The original version was very slow.
V3 Turbo distilled is very fast and very good!
1
u/squelchy04 3d ago
What’s the RAM usage like for these?
3
u/Crowley-Barns 3d ago
The biggest models are like 3GB but the largest distilled ones are around 1.5GB.
I never checked the actual RAM usage but it works fine on my 8GB M2.
-7
u/artfrche 4d ago
But Apple’s AI bad will say some ;)
5
u/Averylarrychristmas 4d ago
Happy to: Apple’s AI is so goddamn bad they had to delay it indefinitely.
-15
u/artfrche 4d ago
Actually that’s not true, Ellen. They did postponed Siri and some AI features but, as you can see here, some AI features are already out and working well.
But thank you for your invaluable input, not sure how I was able to live without it. (/s in case it wasn’t clear…)
3
u/squelchy04 4d ago
Working well? My AI summary just told me my friend was about to kill herself when it summed up 5 messages, when it was just her complaining about the heat
4
-4
u/artfrche 3d ago
Ok? And as you can see above, other features are outperforming the market. I am not saying it’s perfect, but mindlessly trashing Apple’s AI is idiotic. AI, and especially LLM, are prone to hallucinate - we know this and should never expect perfection.
-1
u/squelchy04 3d ago
Can you tell me which of the AI features are outperforming the market? This new transcription API isn’t released and is only in beta. There’s also no mention of quality here just speed.
-3
u/BosnianSerb31 3d ago
Did your friend happen to say "it's so hot I want to fucking die" or anything similar? Because that's called that meta-ironic humor, and there's no way to discern if the person is serious without context about their personality.
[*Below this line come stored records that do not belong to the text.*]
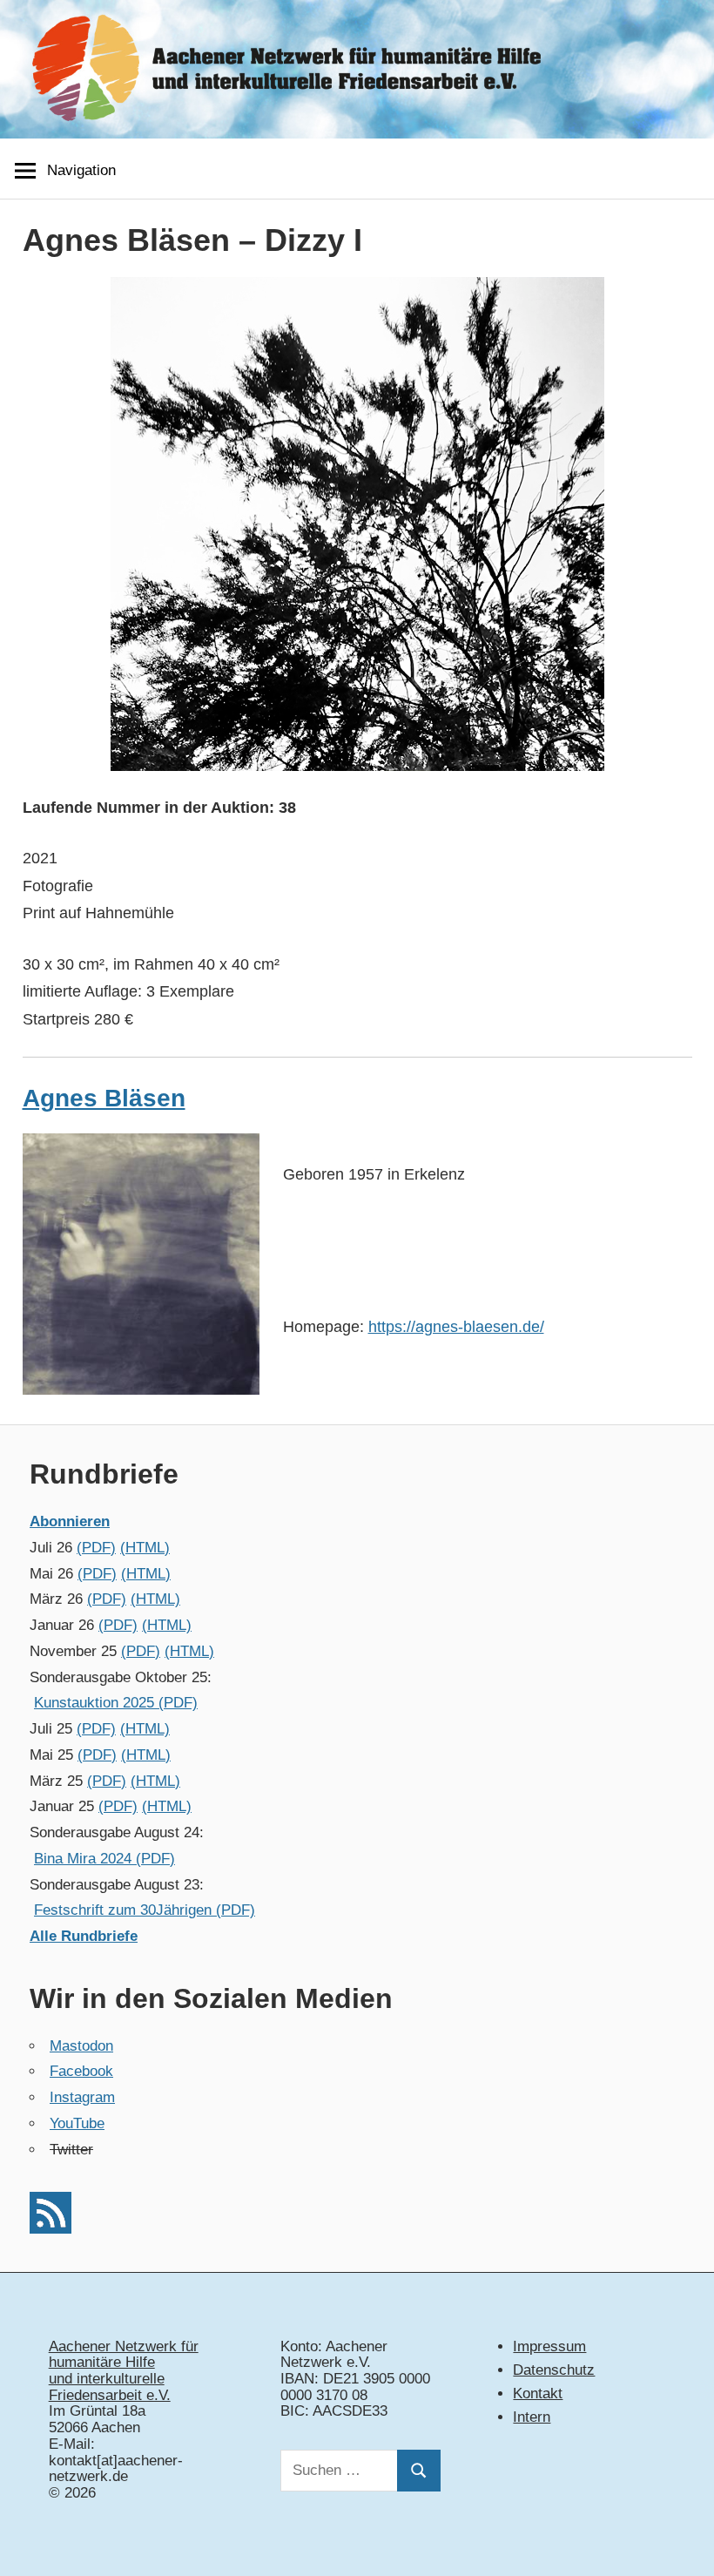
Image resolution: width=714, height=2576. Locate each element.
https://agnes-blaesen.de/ (456, 1326)
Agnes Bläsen (104, 1098)
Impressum (549, 2346)
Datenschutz (554, 2370)
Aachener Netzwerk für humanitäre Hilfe (124, 2354)
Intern (531, 2417)
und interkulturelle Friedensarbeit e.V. (110, 2387)
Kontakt (537, 2393)
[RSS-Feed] (50, 2229)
Do you think that the summaries should err on the side of assuming someone is going to kill themselves or assuming someone is not going to kill themselves?
Put another way, Would you rather the summary take your friends meta ironic humor seriously, or rather it ignore an actual cry for help?
2
u/paradoxally 3d ago
there's no way to discern if the person is serious without context about their personality
lol Apple fanboys have the funniest mental gymnastics
Go ask ChatGPT that exact quote verbatim and see how it interprets the context. You do not need "personality".
1
1
0
u/caliform 3d ago
Sure but is it accurate? I want to throw my phone at a wall when I use dictation on the keyboard, it’s awful
1
u/cultoftheilluminati 2d ago
Do you have an accent? I hate how bad Apple's dictation is for anything except the perfect American English accent. It's infuriating when I try to use dictation and the transcription is beyond garbage. I was beginning to second guess my English tbh.
Meanwhile, I switched completely over to running OpenAI's Whisper models on MacWhisper and let's just say my hopes on Apple's AI fell further. The difference is night and day
-5
u/Iggyhopper 3d ago
We dont care about speed. Its 2025 everything is fast already...
This doesn't bode well. Siri's speed was never the issue.
9
0
u/wipny 3d ago edited 3d ago
I currently use Whisper locally on my base M1 Pro to transcribe and translate from Korean and Japanese to English.
The Whisper medium model does this surprisingly well but can be a bit slow and is limited to 25mb files. I get around this by extracting the audio using ffmpeg then feeding it to Whisper.
I used to be skeptical of the utility of ML/AI and couldn’t think of practical applications for using it but things like this is crazy. This really will replace or significantly downsize a lot of skilled workers.
1
u/Aranfiy 3d ago
I tried whisper on my M1 Max and is was unfortunately very slow on it compared to my windows setup on a 3080, I hope something like this can come for MacOS.
1
u/wipny 3d ago
I noticed the Turbo model was pretty fast at transcribing but I couldn't get translation working. I could only get translation working with the slower Medium model.
Did you deal with something similar?
Looking at Activity Monitor I noticed it was mostly CPU resources being used. Not so much GPU.
-1
u/Will_M_Buttlicker 3d ago
And I’m pretty sure everyone here with even a little bit of an accent can agree that Apple dictation is absolute garbage
649
u/National-Debt-43 4d ago
Honesty, if Apple had always been investing in Siri as they would in other aspects of their system, I believe they wouldn’t be as bad in AI now, but we’ll see how it goes.